Task objective: Return every entry exactly, except for any pictures.

Recorded data
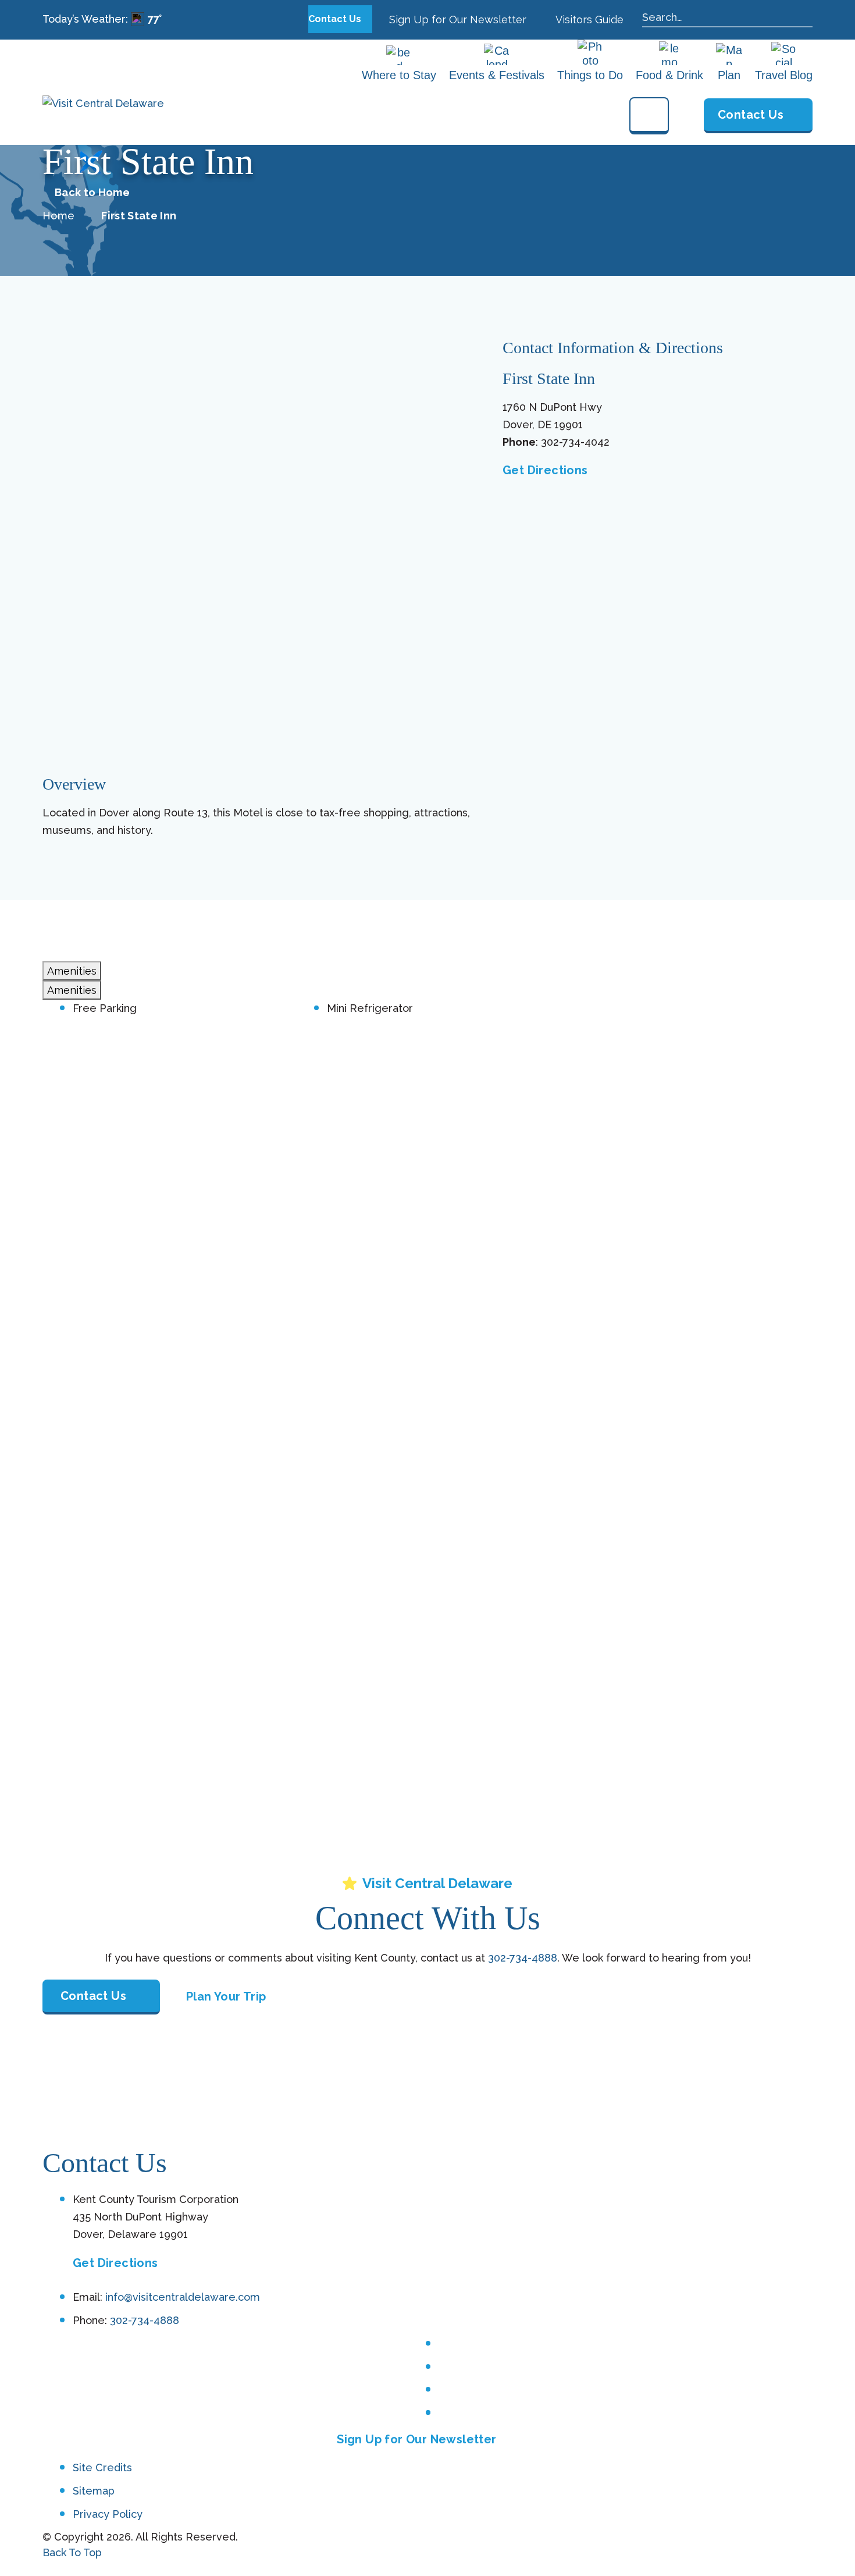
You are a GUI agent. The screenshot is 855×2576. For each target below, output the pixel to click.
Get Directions (545, 470)
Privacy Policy (107, 2514)
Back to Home (92, 192)
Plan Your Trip (226, 1996)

Result for this exercise:
You are a GUI agent. The screenshot is 855×2576. For each target below, output the pixel to click.
Get Directions (545, 470)
Privacy Policy (107, 2514)
Back to Home (92, 192)
Plan Your Trip (226, 1996)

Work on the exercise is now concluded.